:: Текст для разбора ::
..............................
Нехватка наших самолетов и техническая уязвимость ракетных систем стали очевидны в первый день воздушных атак. На нижних палубах «Интрепида» экипаж много болтал об недостатках и проблемах противовоздушной обороны корабля. Хотя мы никогда не были знакомы с техническими деталями, мы знали, что в нашей обороны были дыры. Выглядело так, как будто у аргентинцев осталось много самолетов и довольно много из них собиралось добраться до места нашей якорной стоянки. Они также получили кое-какую непреднамеренную помощь с неожиданной стороны, в виде Би-Би-Си. Многие из аргентинских бомб не взорвались при ударе о борт корабля, поскольку их взрыватели были неверно установлены для атак с бреющего полета. Когда Всемирная служба Би-Би-Си сообщила об этой ошибке, противник принял это к сведению и внес в свои бомбы необходимые коррективы, что привело нас в неописуемое бешенство, когда мы об этом услышали.
Во время воздушных налетов эскадрон укрывался на танковой палубе «Интрепида», где мы собирались вместе с остальной командой, которая не была задействована в управлении кораблем во время атаки. Некоторые из молодых матросов были явно напуганы, но они были просто мальчишками, и благодаря своей подготовке и тому, что случилось с их товарищами на других кораблях, таких как «Шеффилд» и «Ардент», знали последствия попадания лучше чем мы. Я думаю, если бы мы лучше информированы, мы бы тоже обделались. Реальность нашего тяжелого положения стала очевидной утром 24 мая, когда мы увидели, как фрегат «Антилопа» развалился и затонул.
..............................
:: Исходные материалы ::
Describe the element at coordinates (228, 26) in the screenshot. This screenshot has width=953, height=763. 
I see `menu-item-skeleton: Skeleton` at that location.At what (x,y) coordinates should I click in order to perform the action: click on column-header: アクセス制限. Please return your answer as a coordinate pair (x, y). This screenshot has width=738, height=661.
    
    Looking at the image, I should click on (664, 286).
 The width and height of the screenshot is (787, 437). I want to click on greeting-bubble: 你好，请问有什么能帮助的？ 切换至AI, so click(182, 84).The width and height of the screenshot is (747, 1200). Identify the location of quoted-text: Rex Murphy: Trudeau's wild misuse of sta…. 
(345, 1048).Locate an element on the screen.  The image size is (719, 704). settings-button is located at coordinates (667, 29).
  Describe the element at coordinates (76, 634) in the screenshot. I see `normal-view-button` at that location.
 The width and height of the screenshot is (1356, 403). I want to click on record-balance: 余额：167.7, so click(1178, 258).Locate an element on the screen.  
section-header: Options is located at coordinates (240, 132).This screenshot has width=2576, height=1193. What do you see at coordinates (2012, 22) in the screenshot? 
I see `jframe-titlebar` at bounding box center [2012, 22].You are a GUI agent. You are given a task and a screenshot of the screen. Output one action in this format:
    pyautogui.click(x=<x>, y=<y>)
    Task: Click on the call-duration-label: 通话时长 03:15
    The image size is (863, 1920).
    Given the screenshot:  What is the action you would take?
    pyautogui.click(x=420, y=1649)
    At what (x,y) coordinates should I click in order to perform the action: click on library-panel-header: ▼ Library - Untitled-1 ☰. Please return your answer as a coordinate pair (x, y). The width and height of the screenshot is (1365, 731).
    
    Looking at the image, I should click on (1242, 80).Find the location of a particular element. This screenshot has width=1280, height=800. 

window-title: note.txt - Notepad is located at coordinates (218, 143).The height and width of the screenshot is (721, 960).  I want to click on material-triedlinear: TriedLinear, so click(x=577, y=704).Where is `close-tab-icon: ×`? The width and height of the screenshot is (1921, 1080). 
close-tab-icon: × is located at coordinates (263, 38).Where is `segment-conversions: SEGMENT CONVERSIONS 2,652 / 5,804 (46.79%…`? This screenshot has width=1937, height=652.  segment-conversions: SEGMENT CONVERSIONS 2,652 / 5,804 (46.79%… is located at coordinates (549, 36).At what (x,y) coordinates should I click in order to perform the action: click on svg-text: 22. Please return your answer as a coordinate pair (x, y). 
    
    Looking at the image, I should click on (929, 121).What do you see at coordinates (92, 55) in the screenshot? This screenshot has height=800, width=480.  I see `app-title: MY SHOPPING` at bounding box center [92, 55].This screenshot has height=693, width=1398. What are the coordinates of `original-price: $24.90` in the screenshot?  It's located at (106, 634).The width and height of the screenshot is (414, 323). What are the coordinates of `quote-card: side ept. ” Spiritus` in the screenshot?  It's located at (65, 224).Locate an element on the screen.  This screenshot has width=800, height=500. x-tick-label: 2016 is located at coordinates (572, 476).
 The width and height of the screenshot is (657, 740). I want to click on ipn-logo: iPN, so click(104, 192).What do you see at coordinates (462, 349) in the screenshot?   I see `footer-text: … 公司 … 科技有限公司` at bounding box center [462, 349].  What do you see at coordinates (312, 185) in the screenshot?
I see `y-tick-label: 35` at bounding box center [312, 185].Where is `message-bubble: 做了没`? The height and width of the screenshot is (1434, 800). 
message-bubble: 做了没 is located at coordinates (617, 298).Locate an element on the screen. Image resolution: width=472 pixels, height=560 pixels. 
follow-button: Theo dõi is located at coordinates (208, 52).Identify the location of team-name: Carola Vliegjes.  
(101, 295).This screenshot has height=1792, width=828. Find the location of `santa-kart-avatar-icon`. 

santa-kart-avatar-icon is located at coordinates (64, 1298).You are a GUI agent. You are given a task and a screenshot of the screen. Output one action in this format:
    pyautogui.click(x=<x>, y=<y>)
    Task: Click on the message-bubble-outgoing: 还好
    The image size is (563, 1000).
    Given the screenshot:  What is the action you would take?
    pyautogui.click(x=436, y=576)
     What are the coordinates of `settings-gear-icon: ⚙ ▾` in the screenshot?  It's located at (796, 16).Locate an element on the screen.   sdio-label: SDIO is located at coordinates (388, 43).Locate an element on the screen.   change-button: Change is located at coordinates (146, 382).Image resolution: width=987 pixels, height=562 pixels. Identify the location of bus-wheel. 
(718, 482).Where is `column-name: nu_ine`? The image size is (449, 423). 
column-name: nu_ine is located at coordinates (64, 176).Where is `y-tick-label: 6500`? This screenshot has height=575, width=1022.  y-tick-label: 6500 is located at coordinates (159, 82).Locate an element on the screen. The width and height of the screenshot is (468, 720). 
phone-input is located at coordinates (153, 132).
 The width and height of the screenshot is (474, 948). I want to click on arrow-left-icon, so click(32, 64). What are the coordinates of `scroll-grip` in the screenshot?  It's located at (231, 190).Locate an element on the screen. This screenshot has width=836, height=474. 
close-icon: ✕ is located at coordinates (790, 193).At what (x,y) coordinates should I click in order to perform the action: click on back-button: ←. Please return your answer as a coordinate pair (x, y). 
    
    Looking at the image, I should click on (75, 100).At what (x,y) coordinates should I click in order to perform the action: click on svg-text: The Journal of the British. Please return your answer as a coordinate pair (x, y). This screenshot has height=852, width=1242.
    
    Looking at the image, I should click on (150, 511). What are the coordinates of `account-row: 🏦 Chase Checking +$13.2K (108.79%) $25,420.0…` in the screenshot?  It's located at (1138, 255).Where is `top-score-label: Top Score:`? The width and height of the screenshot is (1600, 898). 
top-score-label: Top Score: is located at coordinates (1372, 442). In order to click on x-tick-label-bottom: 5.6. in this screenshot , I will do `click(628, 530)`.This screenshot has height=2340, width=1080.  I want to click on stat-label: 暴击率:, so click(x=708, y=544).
..............................
:: Суть задания ::
Ответьте на вопросы по тексту о воздушных атаках:
(a) Почему многие аргентинские бомбы не взорвались при ударе о борт корабля?
(b) Где укрывался эскадрон во время воздушных налетов?
(c) Что увидели утром 24 мая?

:: Ответ ::
(a) Их взрыватели были неверно установлены для атак с бреющего полета.
(b) На танковой палубе «Интрепида».
(c) Как фрегат «Антилопа» развалился и затонул.